L’applicazione di questo concetto, così formulato, consentirà in tal modo agli Stati membri di rimpatriare i richiedenti asilo nonostante il rischio di respingimento e di violazioni dei diritti umani. Anche la disposizione che stabilisce la presunzione di sicurezza per i Paesi terzi con cui l’UE ha concluso un accordo ai sensi dell’articolo 218 del TFUE è pericolosa e può portare al rischio di respingimento.
5. Anche se l’applicazione delle deroghe procedurali previste dal “Regolamento crisi” può avvenire solo in circostanze “eccezionali” (art.1 Reg.) la nozione di strumentalizzazione da parte di un paese terzo o di un attore non statale rimane pericolosamente vaga e autorizza lo Stato che invoca l’esistenza di una situazione di strumentalizzazione a ridurre drasticamente le garanzie di esame delle domande di asilo e ad applicare misure generalizzate di detenzione anche senza che vi siano, a fondamento di tali decisioni, una situazione di reale e comprovata difficoltà nella gestione del sistema di asilo del paese membro coinvolto.
6. Le procedure con le quali, in base al nuovo Regolamento Screening, verranno raccolte le informazioni sui cittadini stranieri, sulla loro intenzione di chiedere protezione internazionale e sulla loro vulnerabilità destano seria preoccupazione perché sono modellate su un approccio di tipo inquisitorio senza che sia prevista sempre una figura indipendente di tutela dello straniero (la presenza di associazioni ed enti terzi è fortemente limitata e controllata).
L’esito delle procedure di screening, raccolte in un semplice modulo producono esiti che hanno uni rilevantissimo impatto sulla vita delle persone, tra cui il possibile immediato avvio a una procedura di allontanamento.
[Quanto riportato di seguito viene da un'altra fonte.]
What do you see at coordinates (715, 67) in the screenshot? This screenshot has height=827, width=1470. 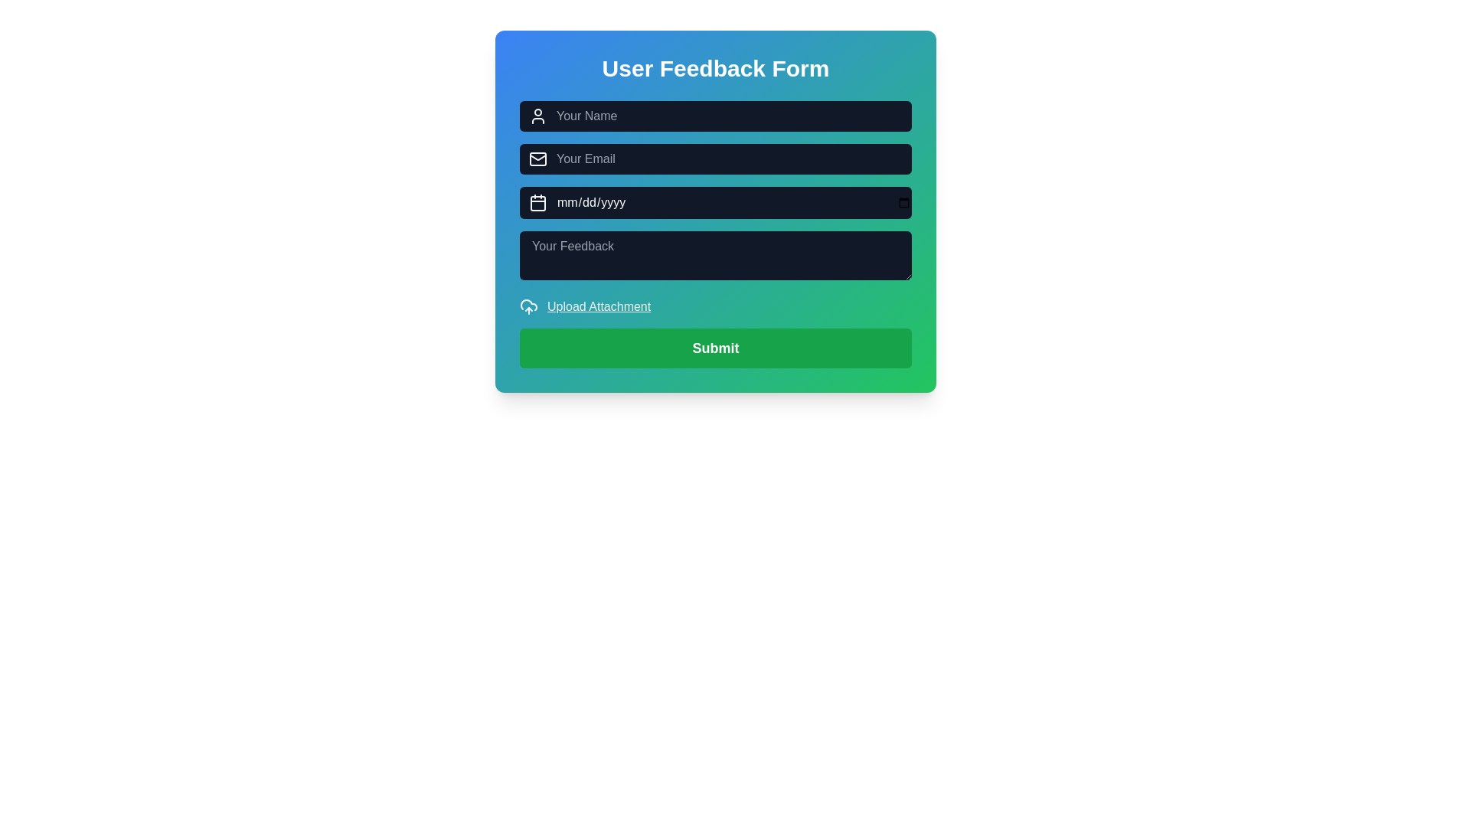 I see `the Text Label that serves as the title for the feedback form, positioned at the top of the gradient-colored rounded rectangle containing input fields and buttons` at bounding box center [715, 67].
Anche se la norma precisa in modo alquanto vago che le informazioni acquisite nel corso dello screening devono “poter essere riesaminate in sede amministrativa e giudiziaria nel corso di qualsiasi procedura di asilo o di rimpatrio” (art.13) il modulo in sè, come osserva ECRE, “non è una decisione e non può quindi essere impugnato”.
Se è positivo che siano state introdotte delle misure di solidarietà e di condivisione delle responsabilità tra gli Stati con il nuovo regolamento RAMM, che resta tuttavia insufficiente e critico sul concetto di “primo ingresso”, la dura risposta repressiva e restrittiva dei regolamenti Procedure Screening e Crisi, tenderà gravemente a normalizzare l’uso arbitrario della detenzione e l’utilizzo sistematico di procedure “sommarie” per consentire i respingimenti verso i cosiddetti “Paesi terzi sicuri”.
Alla luce di questi aspetti critici, i sottoscritti invitano gli eurodeputati a votare contro l’adozione del Patto. Qualsiasi riforma della politica di asilo e migrazione deve mettere al centro le persone ed essere guidata dai valori europei di dignità umana, solidarietà e libertà.
Dobbiamo convogliare le risorse e gli sforzi dell’UE per creare un sistema di asilo e accoglienza equo ed efficace, un meccanismo funzionante di solidarietà e condivisione delle responsabilità e percorsi legali e sicuri per le persone in cerca di protezione.
Ad aprile, durante la votazione finale, gli eurodeputati avranno l’ultima possibilità di respingere la proposta e dare un segnale politico contro l’adozione di un Patto che minerebbe il diritto di asilo e tradirebbe i valori su cui si fonda l’UE. La vostra scelta può fare la differenza.